AIM OF THE EXERCISE: Below this line is a set of entries; quote exactly the lines from the line that contains "Given: Click route" to the line that contains "Task: Open Gói đề cử in sidebar", both lines included.

*** MATERIAL SHOWN Section Begins ***

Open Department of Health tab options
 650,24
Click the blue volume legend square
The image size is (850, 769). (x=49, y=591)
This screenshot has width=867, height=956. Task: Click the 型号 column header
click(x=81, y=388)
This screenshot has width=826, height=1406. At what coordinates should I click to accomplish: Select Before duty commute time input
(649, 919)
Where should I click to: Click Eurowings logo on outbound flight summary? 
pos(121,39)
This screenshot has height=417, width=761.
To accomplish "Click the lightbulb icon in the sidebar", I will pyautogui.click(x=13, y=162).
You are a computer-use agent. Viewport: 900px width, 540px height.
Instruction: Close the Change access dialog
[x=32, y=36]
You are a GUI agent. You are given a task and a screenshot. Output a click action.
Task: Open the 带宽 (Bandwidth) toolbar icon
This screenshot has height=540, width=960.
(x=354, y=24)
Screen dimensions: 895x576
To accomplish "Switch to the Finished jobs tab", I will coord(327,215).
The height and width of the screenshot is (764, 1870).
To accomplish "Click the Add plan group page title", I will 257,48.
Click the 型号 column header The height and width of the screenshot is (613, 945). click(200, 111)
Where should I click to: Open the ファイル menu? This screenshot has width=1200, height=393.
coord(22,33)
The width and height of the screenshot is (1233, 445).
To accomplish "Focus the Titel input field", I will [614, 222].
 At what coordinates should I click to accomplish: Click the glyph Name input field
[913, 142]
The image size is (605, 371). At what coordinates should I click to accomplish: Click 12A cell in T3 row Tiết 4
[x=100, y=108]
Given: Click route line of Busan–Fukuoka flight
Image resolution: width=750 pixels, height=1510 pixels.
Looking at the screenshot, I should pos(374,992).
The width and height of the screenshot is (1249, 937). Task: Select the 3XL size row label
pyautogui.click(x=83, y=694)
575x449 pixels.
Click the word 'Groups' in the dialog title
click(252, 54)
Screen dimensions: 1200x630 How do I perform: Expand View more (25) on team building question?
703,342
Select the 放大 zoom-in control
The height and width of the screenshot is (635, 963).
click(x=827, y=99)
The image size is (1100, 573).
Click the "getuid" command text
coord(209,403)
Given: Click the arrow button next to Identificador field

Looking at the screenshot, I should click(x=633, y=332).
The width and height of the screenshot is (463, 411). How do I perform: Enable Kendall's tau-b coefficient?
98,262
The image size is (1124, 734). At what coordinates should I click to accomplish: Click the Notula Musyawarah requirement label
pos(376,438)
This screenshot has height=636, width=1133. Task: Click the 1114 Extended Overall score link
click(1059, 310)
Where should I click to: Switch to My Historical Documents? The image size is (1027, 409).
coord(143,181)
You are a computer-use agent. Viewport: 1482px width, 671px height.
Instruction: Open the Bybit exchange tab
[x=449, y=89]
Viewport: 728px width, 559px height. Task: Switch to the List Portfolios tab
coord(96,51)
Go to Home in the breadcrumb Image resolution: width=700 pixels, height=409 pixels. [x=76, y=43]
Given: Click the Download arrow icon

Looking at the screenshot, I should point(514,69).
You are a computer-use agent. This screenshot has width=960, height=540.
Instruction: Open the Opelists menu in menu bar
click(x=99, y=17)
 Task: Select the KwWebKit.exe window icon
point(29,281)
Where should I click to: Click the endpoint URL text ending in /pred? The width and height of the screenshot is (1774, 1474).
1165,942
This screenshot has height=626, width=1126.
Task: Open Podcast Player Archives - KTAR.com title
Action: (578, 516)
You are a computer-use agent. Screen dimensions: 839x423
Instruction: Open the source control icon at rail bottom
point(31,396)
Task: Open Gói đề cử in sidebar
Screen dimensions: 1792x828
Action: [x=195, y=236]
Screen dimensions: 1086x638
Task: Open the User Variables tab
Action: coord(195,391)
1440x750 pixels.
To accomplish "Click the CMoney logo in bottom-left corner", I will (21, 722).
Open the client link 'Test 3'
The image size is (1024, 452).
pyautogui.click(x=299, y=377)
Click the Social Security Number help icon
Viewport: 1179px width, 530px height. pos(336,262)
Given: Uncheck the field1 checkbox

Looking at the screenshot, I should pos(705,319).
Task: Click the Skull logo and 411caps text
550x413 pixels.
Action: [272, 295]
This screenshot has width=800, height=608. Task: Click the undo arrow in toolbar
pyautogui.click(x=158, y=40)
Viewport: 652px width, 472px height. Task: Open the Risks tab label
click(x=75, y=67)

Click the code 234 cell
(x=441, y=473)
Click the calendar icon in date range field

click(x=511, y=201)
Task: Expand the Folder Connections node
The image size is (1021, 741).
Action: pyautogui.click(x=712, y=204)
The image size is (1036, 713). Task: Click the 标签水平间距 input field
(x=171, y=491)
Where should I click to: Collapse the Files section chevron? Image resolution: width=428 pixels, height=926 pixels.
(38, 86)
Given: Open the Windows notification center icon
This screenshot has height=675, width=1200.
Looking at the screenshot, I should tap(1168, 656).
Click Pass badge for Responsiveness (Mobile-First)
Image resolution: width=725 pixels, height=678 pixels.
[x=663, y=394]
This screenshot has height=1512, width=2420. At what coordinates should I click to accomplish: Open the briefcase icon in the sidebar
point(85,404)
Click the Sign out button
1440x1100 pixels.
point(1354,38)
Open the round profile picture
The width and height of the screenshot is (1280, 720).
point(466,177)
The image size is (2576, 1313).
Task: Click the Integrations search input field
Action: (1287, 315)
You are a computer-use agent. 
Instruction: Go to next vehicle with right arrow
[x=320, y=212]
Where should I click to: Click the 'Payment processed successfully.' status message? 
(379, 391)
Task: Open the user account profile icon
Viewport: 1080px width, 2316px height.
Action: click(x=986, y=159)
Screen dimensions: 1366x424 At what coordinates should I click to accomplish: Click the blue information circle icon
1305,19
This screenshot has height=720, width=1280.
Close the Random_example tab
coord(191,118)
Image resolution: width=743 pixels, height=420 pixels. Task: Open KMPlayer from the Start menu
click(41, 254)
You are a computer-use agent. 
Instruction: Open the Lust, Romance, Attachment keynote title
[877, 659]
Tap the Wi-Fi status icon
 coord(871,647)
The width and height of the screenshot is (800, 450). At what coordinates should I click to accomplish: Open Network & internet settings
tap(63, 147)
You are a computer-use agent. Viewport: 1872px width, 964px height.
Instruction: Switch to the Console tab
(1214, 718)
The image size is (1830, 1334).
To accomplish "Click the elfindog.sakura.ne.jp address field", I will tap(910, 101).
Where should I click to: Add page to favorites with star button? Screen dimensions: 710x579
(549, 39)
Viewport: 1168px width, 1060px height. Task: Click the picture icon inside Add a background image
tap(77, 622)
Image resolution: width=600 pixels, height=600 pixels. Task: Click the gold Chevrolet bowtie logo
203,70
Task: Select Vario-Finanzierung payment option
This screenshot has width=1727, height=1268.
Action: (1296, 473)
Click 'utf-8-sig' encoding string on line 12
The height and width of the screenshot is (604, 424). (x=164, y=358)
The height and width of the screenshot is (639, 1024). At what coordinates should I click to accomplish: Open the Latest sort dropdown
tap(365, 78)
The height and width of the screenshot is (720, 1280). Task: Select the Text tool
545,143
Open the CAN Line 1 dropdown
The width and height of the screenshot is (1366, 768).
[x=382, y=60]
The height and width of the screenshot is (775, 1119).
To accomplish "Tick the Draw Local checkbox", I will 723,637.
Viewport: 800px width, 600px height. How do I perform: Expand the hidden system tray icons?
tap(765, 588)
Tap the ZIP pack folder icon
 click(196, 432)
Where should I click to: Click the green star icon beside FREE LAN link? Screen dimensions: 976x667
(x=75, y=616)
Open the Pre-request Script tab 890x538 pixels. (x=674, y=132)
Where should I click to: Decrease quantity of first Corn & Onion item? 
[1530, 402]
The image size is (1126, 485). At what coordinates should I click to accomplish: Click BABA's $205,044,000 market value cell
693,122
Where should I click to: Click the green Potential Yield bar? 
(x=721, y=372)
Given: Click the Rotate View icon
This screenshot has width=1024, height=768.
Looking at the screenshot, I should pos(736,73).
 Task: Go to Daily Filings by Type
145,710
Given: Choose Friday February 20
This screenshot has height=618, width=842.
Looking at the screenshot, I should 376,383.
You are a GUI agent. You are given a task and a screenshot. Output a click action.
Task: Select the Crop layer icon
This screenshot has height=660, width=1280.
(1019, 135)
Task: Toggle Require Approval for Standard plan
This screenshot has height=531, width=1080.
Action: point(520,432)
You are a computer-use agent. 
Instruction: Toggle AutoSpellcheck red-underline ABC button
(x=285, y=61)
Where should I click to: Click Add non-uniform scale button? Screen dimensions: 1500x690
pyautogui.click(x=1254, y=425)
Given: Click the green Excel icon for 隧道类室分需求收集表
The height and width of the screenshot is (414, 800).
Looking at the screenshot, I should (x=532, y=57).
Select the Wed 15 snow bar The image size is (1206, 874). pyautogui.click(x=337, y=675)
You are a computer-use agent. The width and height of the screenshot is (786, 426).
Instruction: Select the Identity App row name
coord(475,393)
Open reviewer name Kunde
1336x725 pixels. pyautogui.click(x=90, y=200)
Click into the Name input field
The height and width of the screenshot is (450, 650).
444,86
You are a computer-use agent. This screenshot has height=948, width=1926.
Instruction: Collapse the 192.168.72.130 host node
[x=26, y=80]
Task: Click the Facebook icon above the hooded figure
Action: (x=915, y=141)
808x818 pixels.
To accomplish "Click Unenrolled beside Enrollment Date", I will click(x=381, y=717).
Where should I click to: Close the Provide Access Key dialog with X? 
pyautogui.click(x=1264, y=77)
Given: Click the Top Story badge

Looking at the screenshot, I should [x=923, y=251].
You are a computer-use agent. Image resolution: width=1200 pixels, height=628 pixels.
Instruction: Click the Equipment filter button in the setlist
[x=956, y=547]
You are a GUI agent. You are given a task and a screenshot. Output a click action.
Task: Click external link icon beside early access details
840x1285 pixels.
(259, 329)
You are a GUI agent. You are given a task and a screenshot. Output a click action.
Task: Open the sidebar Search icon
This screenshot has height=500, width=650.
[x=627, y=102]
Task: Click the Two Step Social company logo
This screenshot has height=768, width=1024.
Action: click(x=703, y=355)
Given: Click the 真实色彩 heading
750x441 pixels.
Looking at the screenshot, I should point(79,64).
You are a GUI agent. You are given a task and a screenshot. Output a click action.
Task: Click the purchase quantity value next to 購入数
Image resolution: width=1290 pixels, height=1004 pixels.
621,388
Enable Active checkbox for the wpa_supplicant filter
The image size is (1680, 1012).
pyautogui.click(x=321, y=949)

*** MATERIAL SHOWN Section Ends ***

RESPONSE AREA:
Given: Click route line of Busan–Fukuoka flight
Image resolution: width=750 pixels, height=1510 pixels.
Looking at the screenshot, I should pos(374,992).
The width and height of the screenshot is (1249, 937). Task: Select the 3XL size row label
pyautogui.click(x=83, y=694)
575x449 pixels.
Click the word 'Groups' in the dialog title
click(252, 54)
Screen dimensions: 1200x630 How do I perform: Expand View more (25) on team building question?
703,342
Select the 放大 zoom-in control
The height and width of the screenshot is (635, 963).
click(x=827, y=99)
The image size is (1100, 573).
Click the "getuid" command text
coord(209,403)
Given: Click the arrow button next to Identificador field

Looking at the screenshot, I should click(x=633, y=332).
The width and height of the screenshot is (463, 411). How do I perform: Enable Kendall's tau-b coefficient?
98,262
The image size is (1124, 734). At what coordinates should I click to accomplish: Click the Notula Musyawarah requirement label
pos(376,438)
This screenshot has height=636, width=1133. Task: Click the 1114 Extended Overall score link
click(1059, 310)
Where should I click to: Switch to My Historical Documents? The image size is (1027, 409).
coord(143,181)
You are a computer-use agent. Viewport: 1482px width, 671px height.
Instruction: Open the Bybit exchange tab
[x=449, y=89]
Viewport: 728px width, 559px height. Task: Switch to the List Portfolios tab
coord(96,51)
Go to Home in the breadcrumb Image resolution: width=700 pixels, height=409 pixels. [x=76, y=43]
Given: Click the Download arrow icon

Looking at the screenshot, I should point(514,69).
You are a computer-use agent. This screenshot has width=960, height=540.
Instruction: Open the Opelists menu in menu bar
click(x=99, y=17)
 Task: Select the KwWebKit.exe window icon
point(29,281)
Where should I click to: Click the endpoint URL text ending in /pred? The width and height of the screenshot is (1774, 1474).
1165,942
This screenshot has height=626, width=1126.
Task: Open Podcast Player Archives - KTAR.com title
Action: (578, 516)
You are a computer-use agent. Screen dimensions: 839x423
Instruction: Open the source control icon at rail bottom
point(31,396)
Task: Open Gói đề cử in sidebar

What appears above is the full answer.